Records from a data source:
[Start of section]

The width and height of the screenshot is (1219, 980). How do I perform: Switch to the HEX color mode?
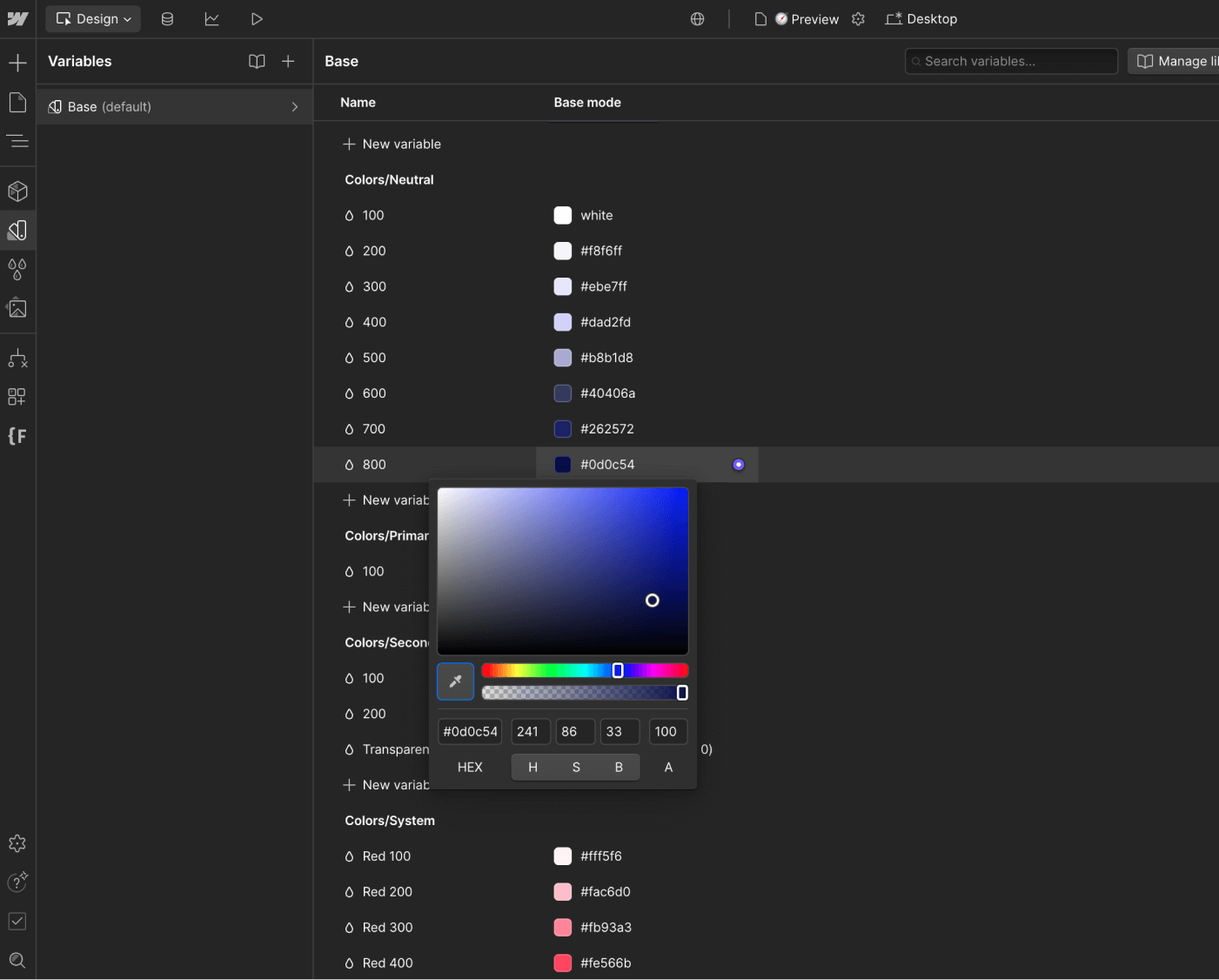tap(469, 767)
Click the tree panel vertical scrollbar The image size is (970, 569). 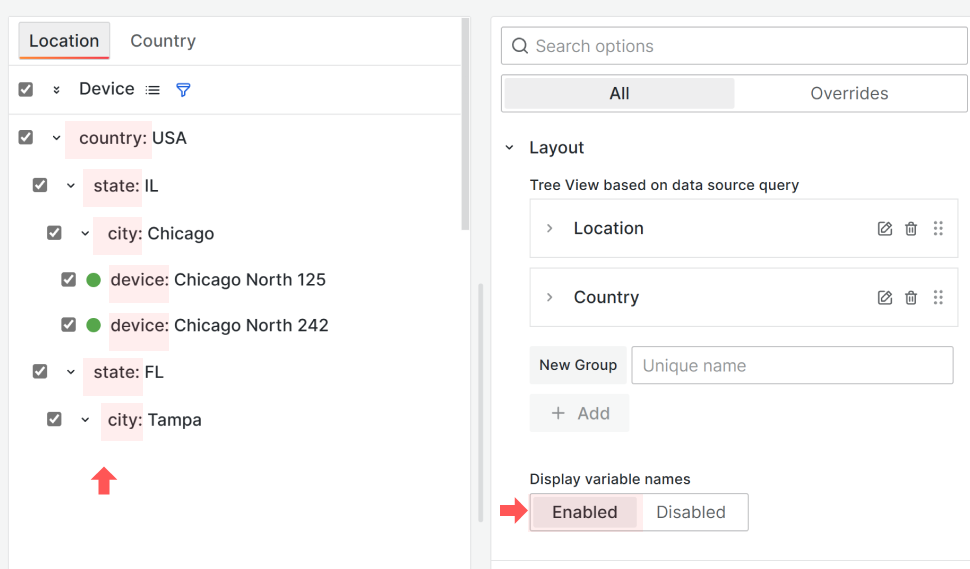tap(465, 120)
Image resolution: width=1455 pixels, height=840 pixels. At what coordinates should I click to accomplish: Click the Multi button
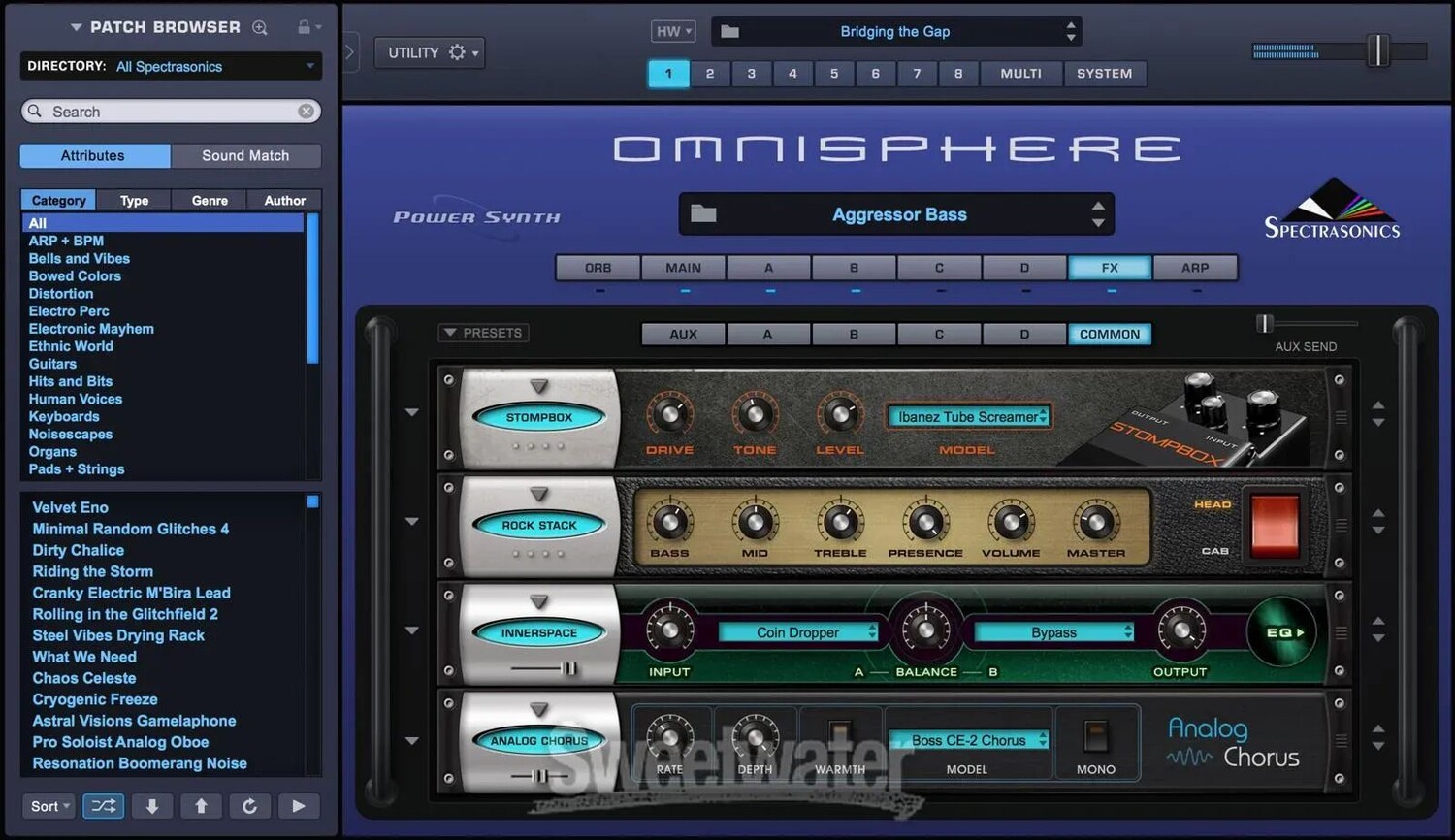[x=1020, y=74]
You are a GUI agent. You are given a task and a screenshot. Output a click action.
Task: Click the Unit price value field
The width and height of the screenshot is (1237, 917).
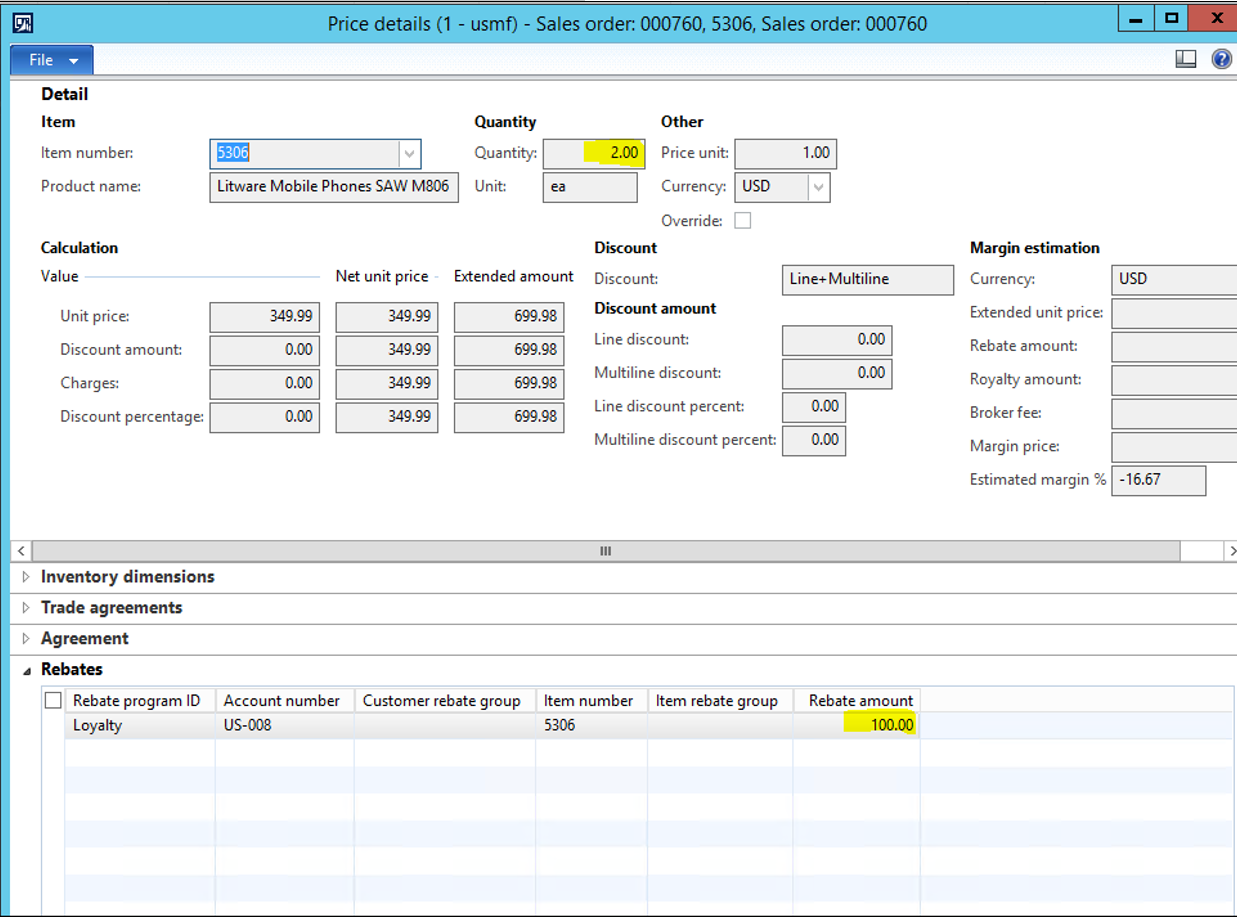[x=264, y=317]
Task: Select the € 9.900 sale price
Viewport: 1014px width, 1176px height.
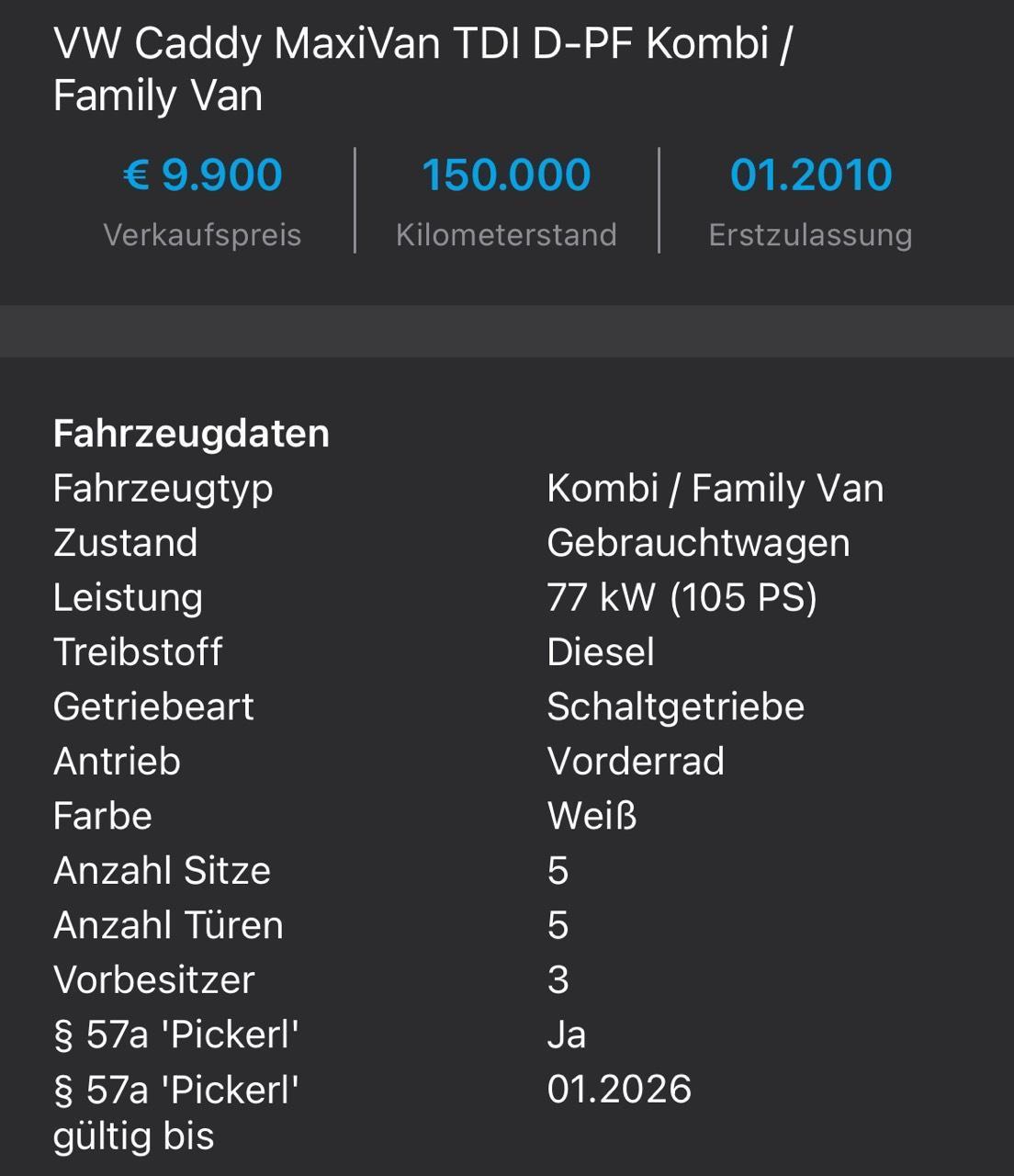Action: [202, 175]
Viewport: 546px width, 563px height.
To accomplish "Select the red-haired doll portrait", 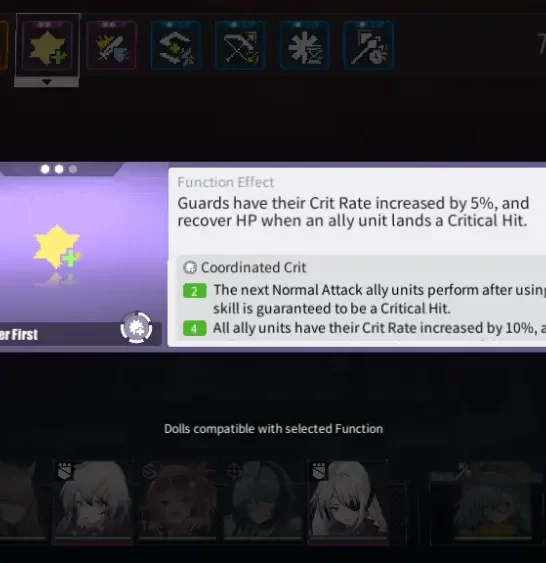I will (x=178, y=500).
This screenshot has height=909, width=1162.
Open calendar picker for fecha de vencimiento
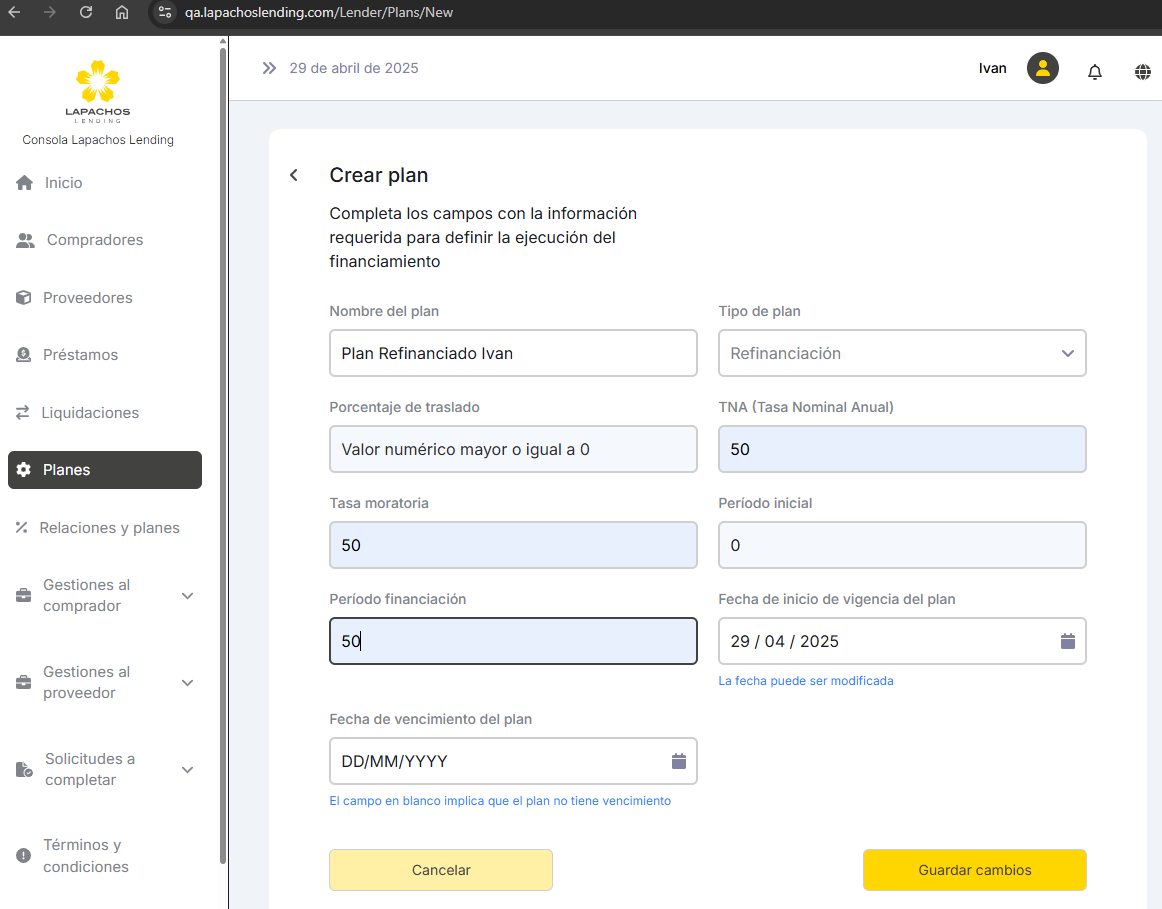coord(679,761)
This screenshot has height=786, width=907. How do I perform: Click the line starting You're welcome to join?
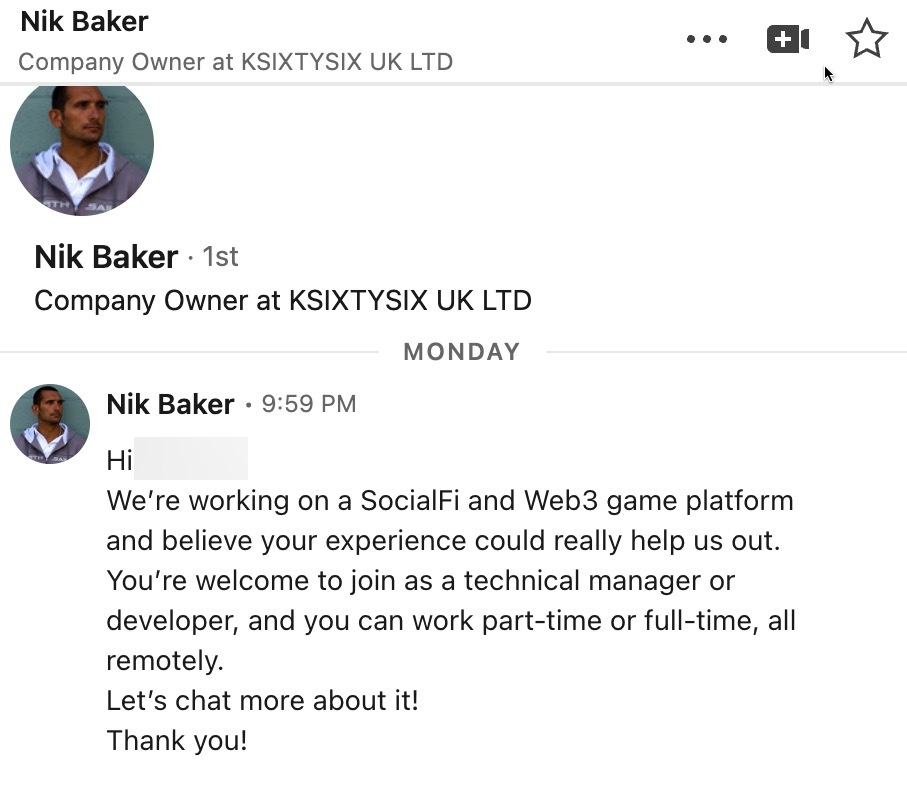(x=420, y=580)
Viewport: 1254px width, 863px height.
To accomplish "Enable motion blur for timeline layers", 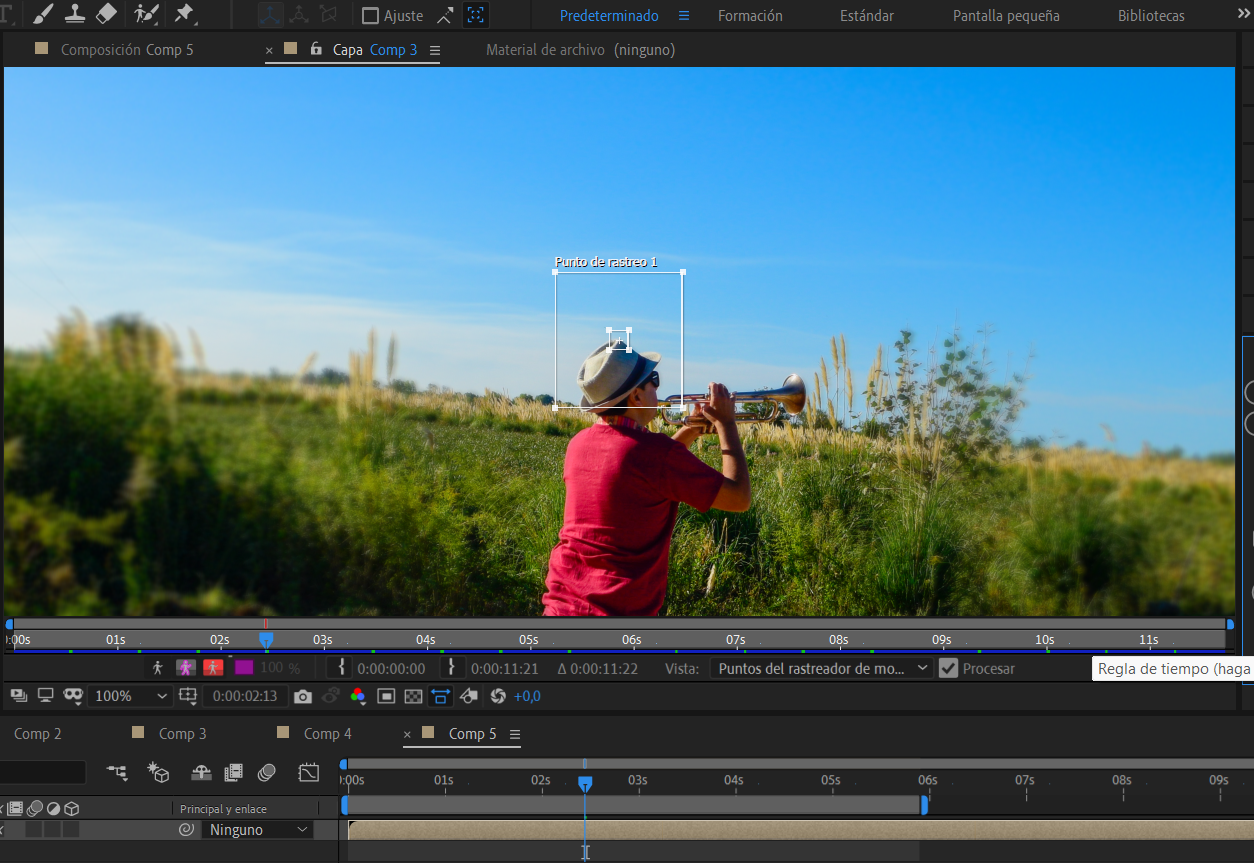I will click(x=266, y=772).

[End of section]

• _PROBLEM TO SOLVE_
Return, in full, every line of these entries that holds "price".

• _WRITTEN RESPONSE_
Task: Click the Unit price value field
Task: Select the € 9.900 sale price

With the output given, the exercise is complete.